__What is being asked__:
Each record below needs to be copied out exactly as it stands.

__Dataset excerpts__:
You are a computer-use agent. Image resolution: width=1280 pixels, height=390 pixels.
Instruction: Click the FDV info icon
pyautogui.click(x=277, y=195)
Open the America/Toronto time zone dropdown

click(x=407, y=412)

__Exercise output__:
You are a computer-use agent. Image resolution: width=1280 pixels, height=390 pixels.
Instruction: Click the FDV info icon
pyautogui.click(x=277, y=195)
Open the America/Toronto time zone dropdown

click(x=407, y=412)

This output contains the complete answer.